En réponse à une mobilisation sans précédent, la sénatrice socialiste Sylvie Robert a exprimé le besoin d'une "loi d'urgence" visant à instaurer une "clause de conscience" pour les auteurs. Ce projet fait suite à l'annonce de 115 écrivains refusant de publier de nouveaux ouvrages chez Grasset, en signe de protestation contre le licenciement de son PDG, Olivier Nora, sous l'égide du controversé Vincent Bolloré.

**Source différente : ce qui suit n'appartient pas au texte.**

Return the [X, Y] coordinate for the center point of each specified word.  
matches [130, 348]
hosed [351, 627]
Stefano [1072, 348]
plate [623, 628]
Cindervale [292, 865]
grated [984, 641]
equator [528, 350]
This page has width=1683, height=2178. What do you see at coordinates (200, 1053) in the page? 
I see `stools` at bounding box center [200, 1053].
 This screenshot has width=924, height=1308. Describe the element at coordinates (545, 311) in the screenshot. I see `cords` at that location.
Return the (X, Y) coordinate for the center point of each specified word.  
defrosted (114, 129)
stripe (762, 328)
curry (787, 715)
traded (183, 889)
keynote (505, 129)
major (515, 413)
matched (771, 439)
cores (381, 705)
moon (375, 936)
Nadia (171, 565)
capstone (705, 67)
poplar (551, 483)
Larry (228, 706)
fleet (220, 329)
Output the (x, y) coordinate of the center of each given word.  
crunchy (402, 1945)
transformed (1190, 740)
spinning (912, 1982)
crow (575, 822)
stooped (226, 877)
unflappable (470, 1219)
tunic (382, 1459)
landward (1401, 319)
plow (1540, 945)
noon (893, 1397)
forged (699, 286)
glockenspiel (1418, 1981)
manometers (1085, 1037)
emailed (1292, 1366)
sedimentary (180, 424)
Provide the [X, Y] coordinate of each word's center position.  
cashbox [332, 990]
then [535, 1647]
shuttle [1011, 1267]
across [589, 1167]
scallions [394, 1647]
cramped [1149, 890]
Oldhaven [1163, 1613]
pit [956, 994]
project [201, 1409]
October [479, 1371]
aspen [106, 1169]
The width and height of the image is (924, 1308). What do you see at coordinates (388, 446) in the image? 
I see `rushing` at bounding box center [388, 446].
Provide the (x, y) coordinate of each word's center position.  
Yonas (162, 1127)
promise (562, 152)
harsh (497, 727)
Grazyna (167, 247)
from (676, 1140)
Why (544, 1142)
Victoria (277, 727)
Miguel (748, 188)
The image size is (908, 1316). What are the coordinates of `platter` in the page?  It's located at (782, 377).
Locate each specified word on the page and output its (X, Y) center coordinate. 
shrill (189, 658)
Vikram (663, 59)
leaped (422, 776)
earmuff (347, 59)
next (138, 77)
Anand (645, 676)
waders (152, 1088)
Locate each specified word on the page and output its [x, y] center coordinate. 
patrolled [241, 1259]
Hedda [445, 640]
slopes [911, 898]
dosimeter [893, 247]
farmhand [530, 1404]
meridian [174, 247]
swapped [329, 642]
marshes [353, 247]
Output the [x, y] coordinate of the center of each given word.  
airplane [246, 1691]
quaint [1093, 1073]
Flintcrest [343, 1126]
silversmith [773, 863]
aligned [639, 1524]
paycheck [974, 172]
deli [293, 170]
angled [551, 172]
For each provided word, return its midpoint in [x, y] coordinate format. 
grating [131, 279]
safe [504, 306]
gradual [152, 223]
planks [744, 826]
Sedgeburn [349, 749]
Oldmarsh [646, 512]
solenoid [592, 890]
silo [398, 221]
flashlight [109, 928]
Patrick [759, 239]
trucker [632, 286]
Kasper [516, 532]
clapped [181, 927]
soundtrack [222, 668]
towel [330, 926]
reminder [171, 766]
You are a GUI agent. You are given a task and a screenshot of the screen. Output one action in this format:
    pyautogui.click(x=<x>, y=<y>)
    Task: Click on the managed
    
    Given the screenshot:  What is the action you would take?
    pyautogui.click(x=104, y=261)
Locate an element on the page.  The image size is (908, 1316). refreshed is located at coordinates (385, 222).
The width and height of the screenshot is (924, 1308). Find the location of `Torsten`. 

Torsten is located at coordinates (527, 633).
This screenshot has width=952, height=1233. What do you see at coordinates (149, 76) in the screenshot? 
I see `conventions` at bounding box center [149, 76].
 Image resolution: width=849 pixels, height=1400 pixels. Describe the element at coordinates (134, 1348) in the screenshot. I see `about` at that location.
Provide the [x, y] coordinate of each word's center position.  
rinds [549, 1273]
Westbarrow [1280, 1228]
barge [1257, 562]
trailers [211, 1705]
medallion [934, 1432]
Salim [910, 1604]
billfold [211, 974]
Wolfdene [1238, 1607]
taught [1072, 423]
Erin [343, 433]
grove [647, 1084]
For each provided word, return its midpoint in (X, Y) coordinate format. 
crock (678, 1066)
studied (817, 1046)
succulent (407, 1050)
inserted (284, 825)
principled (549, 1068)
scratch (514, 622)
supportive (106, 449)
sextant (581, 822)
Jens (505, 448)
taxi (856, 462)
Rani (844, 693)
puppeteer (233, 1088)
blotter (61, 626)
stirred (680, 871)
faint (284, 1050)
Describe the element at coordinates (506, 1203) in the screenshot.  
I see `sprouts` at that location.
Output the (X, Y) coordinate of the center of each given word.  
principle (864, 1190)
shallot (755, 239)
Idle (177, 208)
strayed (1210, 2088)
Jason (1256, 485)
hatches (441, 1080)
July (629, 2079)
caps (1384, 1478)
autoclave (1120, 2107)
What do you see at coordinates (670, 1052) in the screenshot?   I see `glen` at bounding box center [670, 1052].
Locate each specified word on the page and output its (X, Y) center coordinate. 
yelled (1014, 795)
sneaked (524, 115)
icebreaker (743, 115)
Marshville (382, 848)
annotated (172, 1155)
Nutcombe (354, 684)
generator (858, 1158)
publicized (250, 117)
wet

La clause envisagée pourrait s'appliquer en cas de modifications substantielles dans la ligne éditoriale d'un éditeur, similaire à ce qui est déjà en place pour les journalistes. La sénatrice, dans un communiqué adressé à l'AFP, a souligné : "Il est essentiel de protéger les auteurs qui se voient brusquement imposer un nouvel éditeur, souvent sans préavis". Elle souhaite engager rapidement des discussions avec les acteurs du secteur et le ministère de la Culture pour élaborer un cadre juridique propice.
Des contrats en cours chez Grasset
Le monde de l'édition française, souvent perçu comme un milieu paisible, est plongé dans une crise aiguë. La lettre ouverte, signée par 115 auteurs, dénonce le "licenciement" controversé de sa direction. Parmi les signataires figurent des écrivains ayant des contrats actifs chez Grasset, tandis que d'autres se battent pour récupérer leurs droits d'auteur. Certains envisagent même d'intenter une action en justice pour revendiquer leurs indemnités et tenter d'établir une clause de conscience qui garantirait leur intégrité éditoriale.
La proposition de la sénatrice Robert a suscité des échos favorables dans le secteur. Des experts, comme le critique littéraire Julien Montalban, affirment que "cette clause pourrait offrir une protection essentielle dans un milieu en proie à des transformations rapides". La question d'une indépendance éditoriale est plus que jamais au cœur des préoccupations, alors que les écrivains cherchent à défendre leur voix face à des choix qu'ils jugent arbitraires.